Pesto, a vibrant and aromatic sauce, originated in the Liguria region of Italy, boasts a rich history and diverse culinary applications. Traditionally made with fresh basil, pine nuts, garlic, olive oil, and Parmigiano-Reggiano cheese, pesto has evolved into a versatile condiment that can elevate a wide range of dishes. This article presents a collection of pesto recipes that showcase the versatility of this flavorful sauce. From the classic Genovese pesto to unique variations like arugula pesto, cilantro pesto, and sun-dried tomato pesto, these recipes offer a delightful array of flavors and ingredients. Whether you're looking to enhance pasta dishes, grilled meats, or even simple sandwiches, these pesto recipes will inspire you to explore the culinary possibilities of this vibrant sauce.
Check out the recipes below so you can choose the best recipe for yourself!
HERB GARDEN PESTO
This is a quick pesto sauce to go on top of pizza. No need for pine nuts here.
Provided by Martha Stewart
Categories Food & Cooking Quick & Easy Recipes
Yield Makes 1/4 cup (enough for 2 pizzas)
Number Of Ingredients 7
Steps:
- In a mortar and pestle, mashgarlic with salt; pound herbsto a paste, and stir in cheeseand oil. (In a food processor,double the recipe and pulse.)
PIZZA WITH A SUNNY-SIDE-UP EGG AND HERB GARDEN PESTO
This pesto pizza can also be served for breakfast.
Provided by Martha Stewart
Categories Food & Cooking Breakfast & Brunch Recipes
Yield Makes 1 pizza
Number Of Ingredients 6
Steps:
- Place pizza stone or inverted baking sheet on rack in top third of oven.
- Heat oven to 450 degrees.
- Transfer stretched dough to parchment.
- Dot dough with pesto. Scatter with scallion and cheese blend.
- Transfer to oven: Slide parchment ontostone or baking sheet. Bake 10 minutes, then crack 1 egg on top of pizza, season with salt and pepper, and bake until egg sets and yolk isslightly runny, 5 minutes.
Nutrition Facts : Calories 422 g, Cholesterol 128 g, Fat 21 g, Fiber 5 g, Protein 20 g, Sodium 876 g
Tips:
- Use fresh herbs: Fresh herbs will give your pesto the best flavor. If you can't find fresh herbs, you can use dried herbs, but be sure to use less, as they are more concentrated.
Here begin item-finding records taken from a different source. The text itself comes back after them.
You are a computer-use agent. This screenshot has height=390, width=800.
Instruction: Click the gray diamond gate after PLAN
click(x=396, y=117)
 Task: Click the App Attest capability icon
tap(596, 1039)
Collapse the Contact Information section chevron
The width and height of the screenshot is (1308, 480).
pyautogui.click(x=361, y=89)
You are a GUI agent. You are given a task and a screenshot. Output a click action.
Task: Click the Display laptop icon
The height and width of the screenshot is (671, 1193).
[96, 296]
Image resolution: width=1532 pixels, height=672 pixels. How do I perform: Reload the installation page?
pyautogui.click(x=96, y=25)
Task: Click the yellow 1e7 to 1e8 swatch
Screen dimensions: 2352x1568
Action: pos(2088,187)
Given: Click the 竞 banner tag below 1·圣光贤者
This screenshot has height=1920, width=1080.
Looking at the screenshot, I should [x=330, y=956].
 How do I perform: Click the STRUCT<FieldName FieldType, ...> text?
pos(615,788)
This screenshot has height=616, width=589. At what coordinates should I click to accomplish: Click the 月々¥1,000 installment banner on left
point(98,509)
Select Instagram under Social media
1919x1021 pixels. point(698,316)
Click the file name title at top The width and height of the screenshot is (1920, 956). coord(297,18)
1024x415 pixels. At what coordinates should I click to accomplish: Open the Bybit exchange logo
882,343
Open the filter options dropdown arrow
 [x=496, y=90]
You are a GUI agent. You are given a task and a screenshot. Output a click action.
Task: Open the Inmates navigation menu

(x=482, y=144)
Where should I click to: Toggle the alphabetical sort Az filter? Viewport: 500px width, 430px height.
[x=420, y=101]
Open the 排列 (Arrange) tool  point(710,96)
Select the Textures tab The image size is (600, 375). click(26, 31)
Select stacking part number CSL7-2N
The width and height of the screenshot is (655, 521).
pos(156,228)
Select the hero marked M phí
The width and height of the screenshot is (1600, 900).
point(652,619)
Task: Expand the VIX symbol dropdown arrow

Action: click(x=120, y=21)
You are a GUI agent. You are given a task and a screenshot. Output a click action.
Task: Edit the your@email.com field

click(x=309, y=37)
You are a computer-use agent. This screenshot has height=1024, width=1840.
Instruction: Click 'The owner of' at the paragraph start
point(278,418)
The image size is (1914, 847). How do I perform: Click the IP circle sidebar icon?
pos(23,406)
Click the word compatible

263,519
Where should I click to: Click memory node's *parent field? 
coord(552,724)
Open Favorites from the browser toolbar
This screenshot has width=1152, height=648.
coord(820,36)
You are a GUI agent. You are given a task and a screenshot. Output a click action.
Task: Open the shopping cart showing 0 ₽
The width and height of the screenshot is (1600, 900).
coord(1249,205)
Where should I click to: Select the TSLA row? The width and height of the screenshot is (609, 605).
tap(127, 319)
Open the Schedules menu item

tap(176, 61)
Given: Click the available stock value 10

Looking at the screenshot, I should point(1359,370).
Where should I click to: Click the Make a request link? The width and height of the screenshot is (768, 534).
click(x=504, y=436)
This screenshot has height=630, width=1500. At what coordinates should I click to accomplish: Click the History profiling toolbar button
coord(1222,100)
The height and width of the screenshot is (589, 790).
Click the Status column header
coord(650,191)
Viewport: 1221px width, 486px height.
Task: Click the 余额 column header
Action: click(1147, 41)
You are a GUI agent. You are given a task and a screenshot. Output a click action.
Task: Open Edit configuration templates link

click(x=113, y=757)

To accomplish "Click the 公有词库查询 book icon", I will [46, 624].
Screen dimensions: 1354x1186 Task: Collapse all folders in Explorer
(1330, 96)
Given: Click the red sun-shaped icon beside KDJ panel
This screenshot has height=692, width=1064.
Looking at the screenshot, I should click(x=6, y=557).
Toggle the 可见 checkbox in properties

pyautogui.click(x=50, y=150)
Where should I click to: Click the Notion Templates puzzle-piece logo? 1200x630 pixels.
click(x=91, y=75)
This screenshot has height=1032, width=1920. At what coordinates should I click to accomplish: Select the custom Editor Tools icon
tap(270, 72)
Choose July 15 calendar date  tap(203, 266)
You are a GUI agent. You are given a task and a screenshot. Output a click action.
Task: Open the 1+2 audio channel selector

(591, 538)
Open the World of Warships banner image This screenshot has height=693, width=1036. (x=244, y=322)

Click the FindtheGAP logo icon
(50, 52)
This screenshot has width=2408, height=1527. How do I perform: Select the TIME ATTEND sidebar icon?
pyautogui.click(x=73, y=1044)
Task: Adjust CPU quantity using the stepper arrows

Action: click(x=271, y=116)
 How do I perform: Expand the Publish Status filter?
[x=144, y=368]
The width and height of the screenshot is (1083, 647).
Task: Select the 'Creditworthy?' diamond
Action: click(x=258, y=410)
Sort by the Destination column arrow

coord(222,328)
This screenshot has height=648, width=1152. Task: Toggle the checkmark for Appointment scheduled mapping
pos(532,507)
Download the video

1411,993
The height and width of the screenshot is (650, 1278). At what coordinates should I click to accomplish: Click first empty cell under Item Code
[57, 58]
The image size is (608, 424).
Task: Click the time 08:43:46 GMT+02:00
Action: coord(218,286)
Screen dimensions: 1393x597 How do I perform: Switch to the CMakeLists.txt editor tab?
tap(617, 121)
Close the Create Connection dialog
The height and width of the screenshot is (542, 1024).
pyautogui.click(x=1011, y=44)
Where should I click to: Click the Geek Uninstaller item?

- Don't over-process the pesto: Pesto should be chunky, not smooth. If you over-process it, it will lose its flavor and texture.
- Use a good quality olive oil: The olive oil you use will make a big difference in the flavor of your pesto. Use a high-quality extra virgin olive oil.
- Season to taste: Pesto should be flavorful, but not too salty or too sour. Season it to taste with salt, pepper, and lemon juice.
- Store pesto properly: Pesto can be stored in the refrigerator for up to 2 weeks. It can also be frozen for up to 3 months.
Conclusion:
Pesto is a versatile sauce that can be used in many different ways. It can be used as a pasta sauce, a marinade for chicken or fish, or as a spread for sandwiches and wraps. It is also a great way to add flavor and nutrients to your favorite dishes. With so many different variations, there is sure to be a pesto recipe that everyone will enjoy.